● What the task asks
Check the listing that follows and work out how many lines include "click". The reply is that number alone.

● Data to process
──────
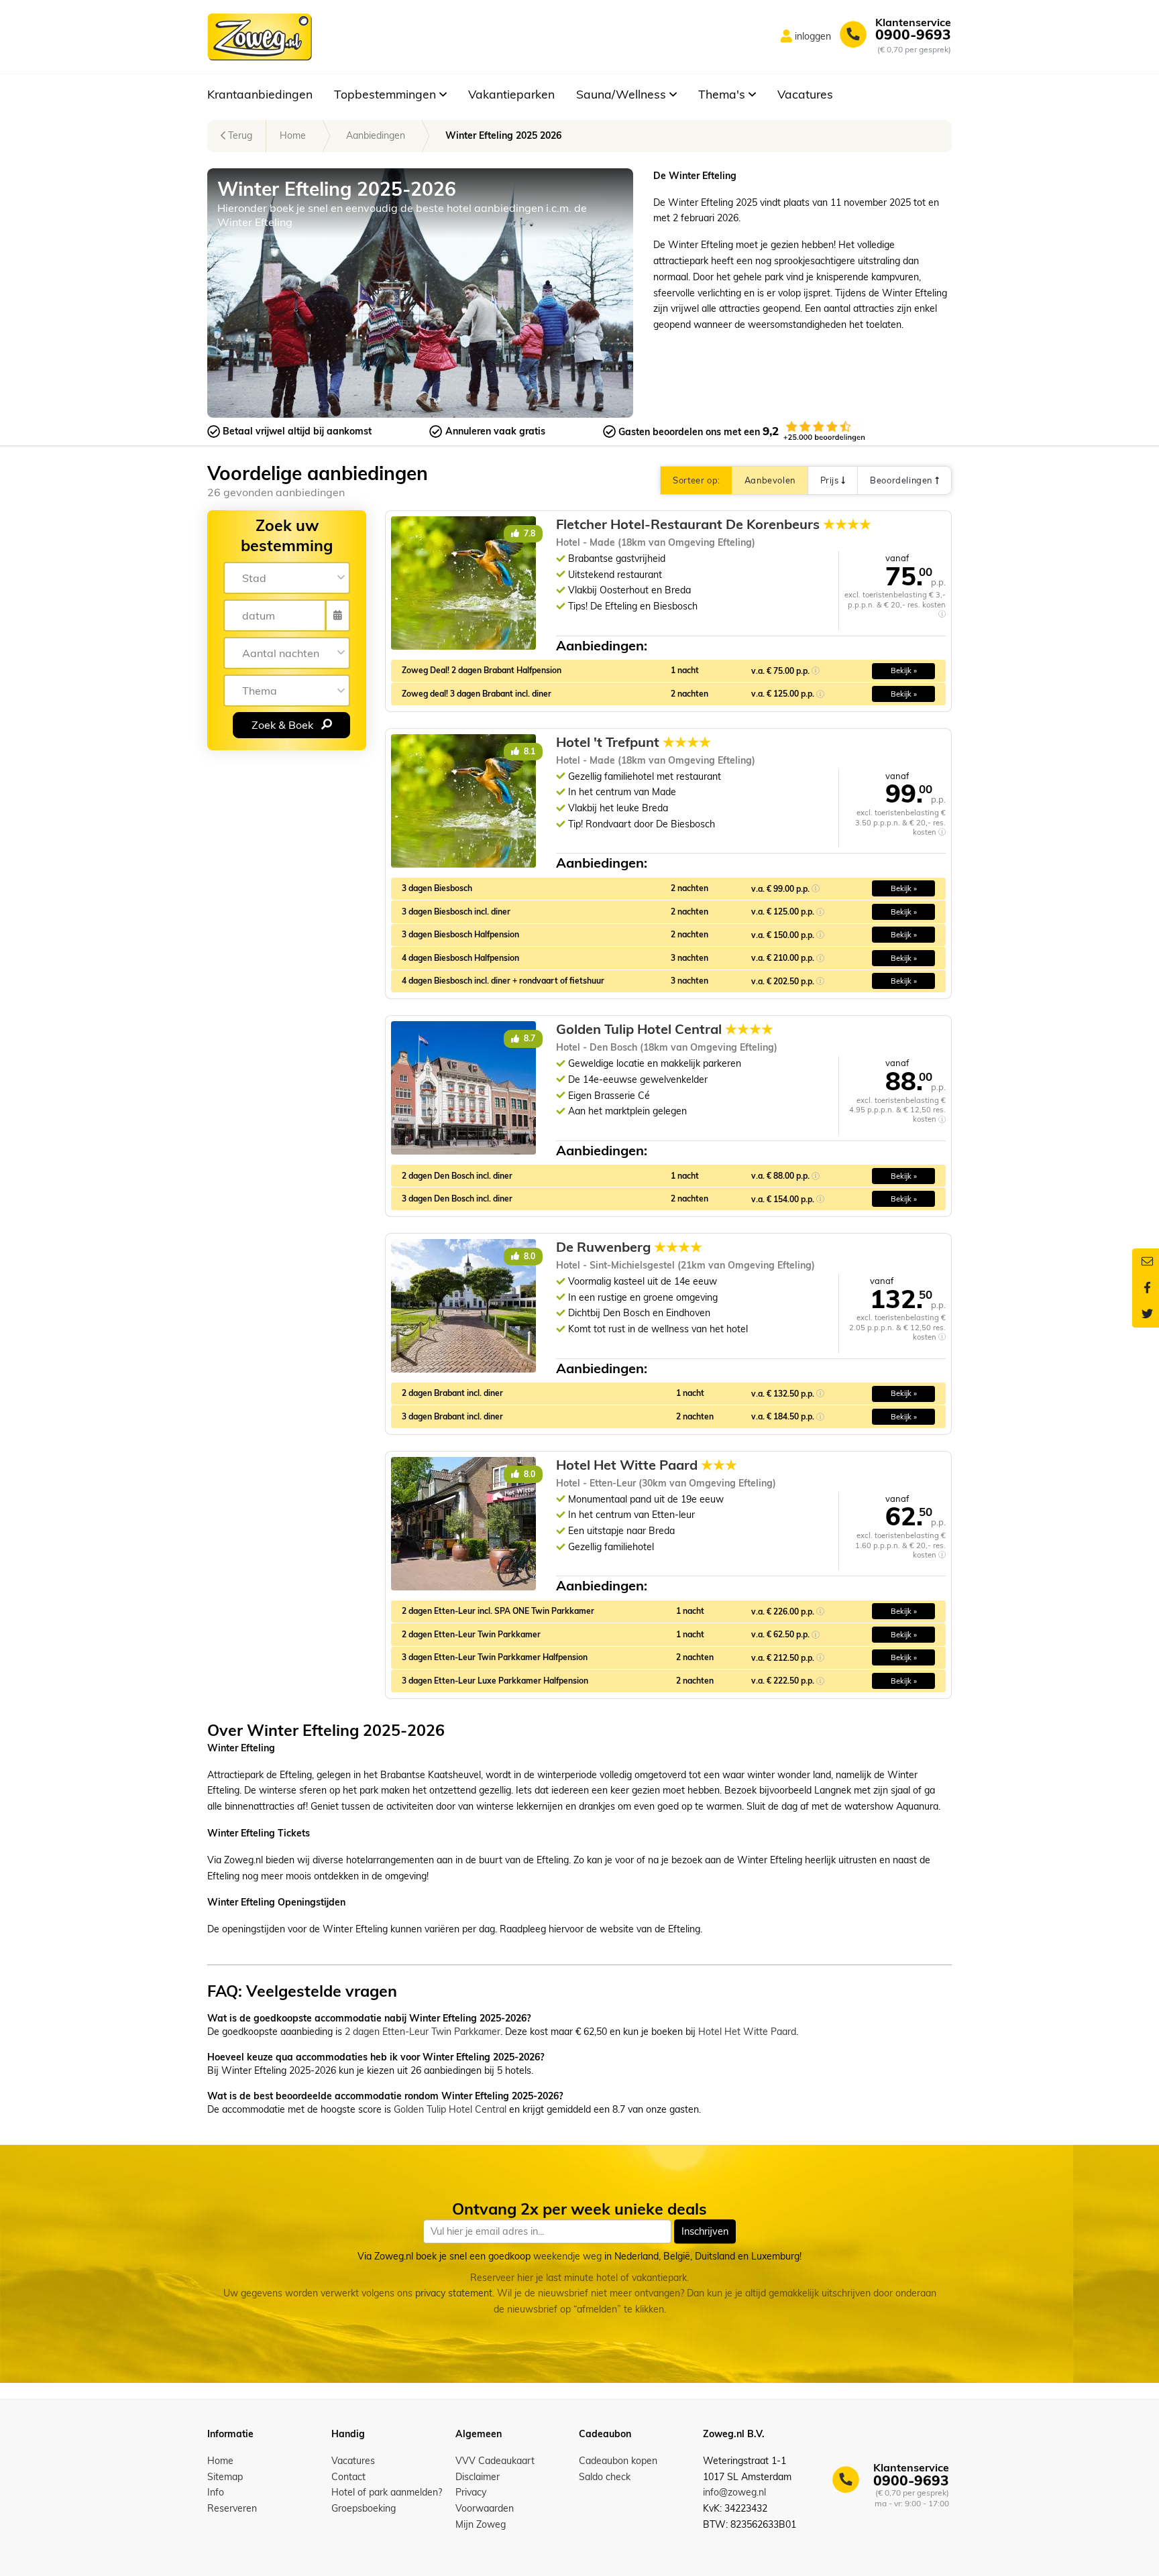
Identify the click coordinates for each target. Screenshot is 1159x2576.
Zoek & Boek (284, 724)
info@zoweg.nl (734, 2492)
──────
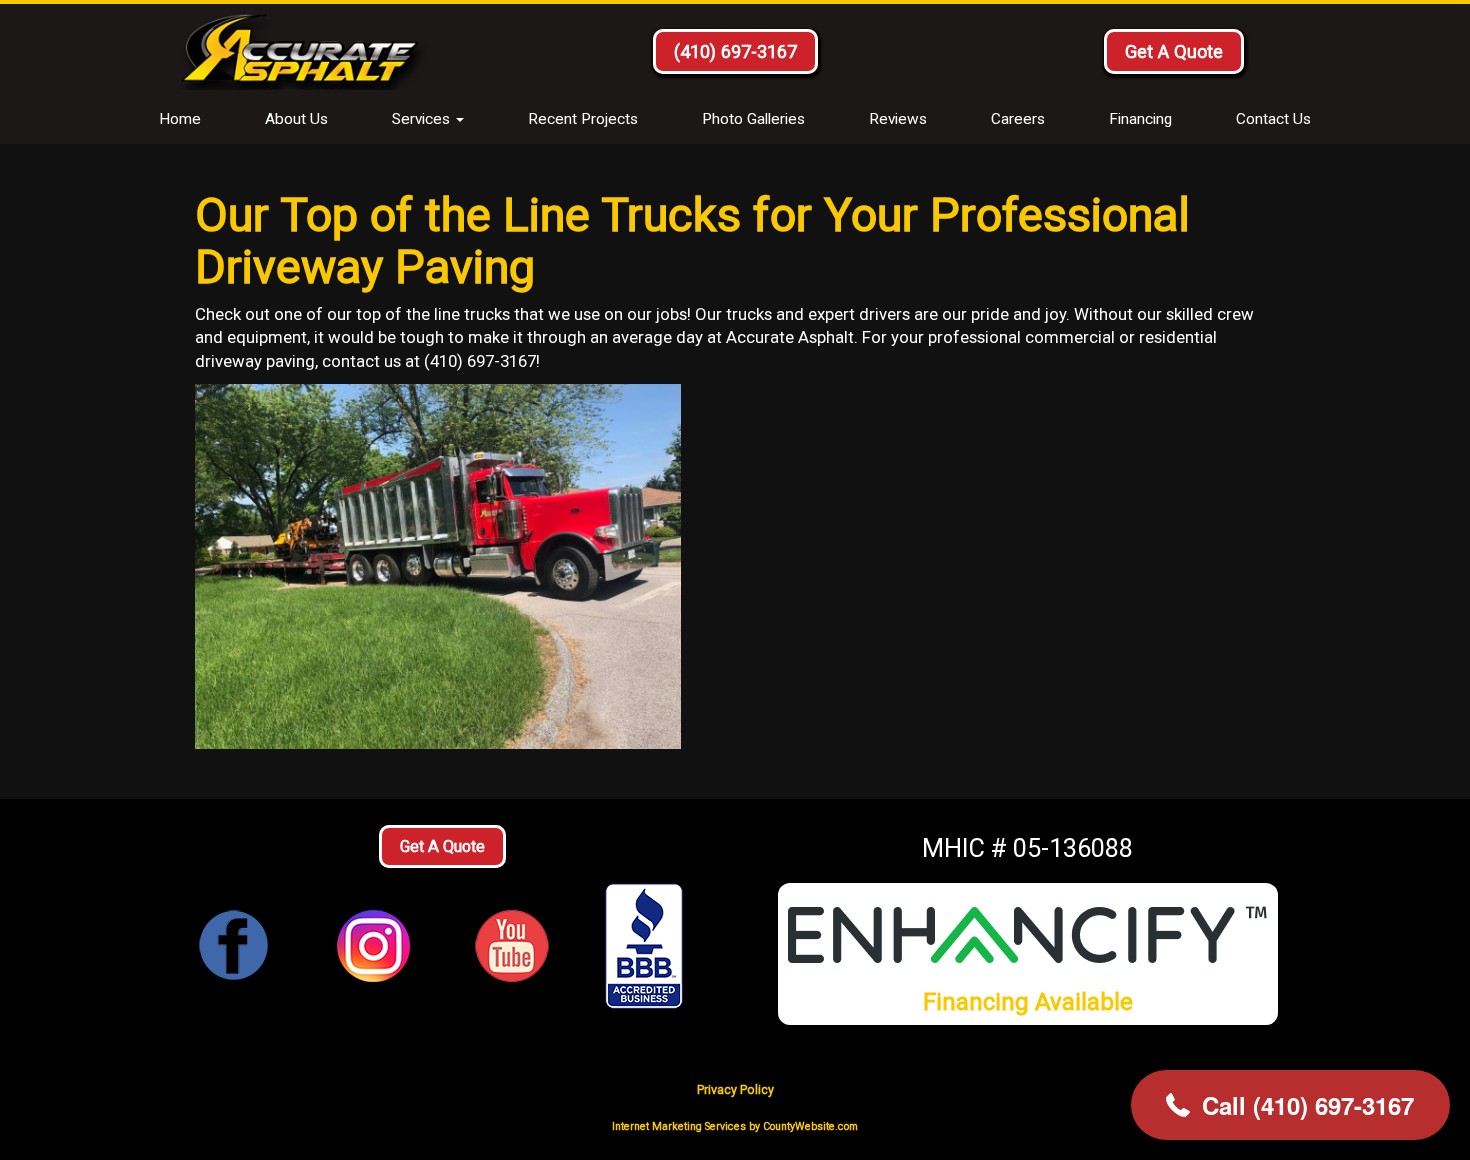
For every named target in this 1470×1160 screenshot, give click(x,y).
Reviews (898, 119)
──────
● Response to this task
2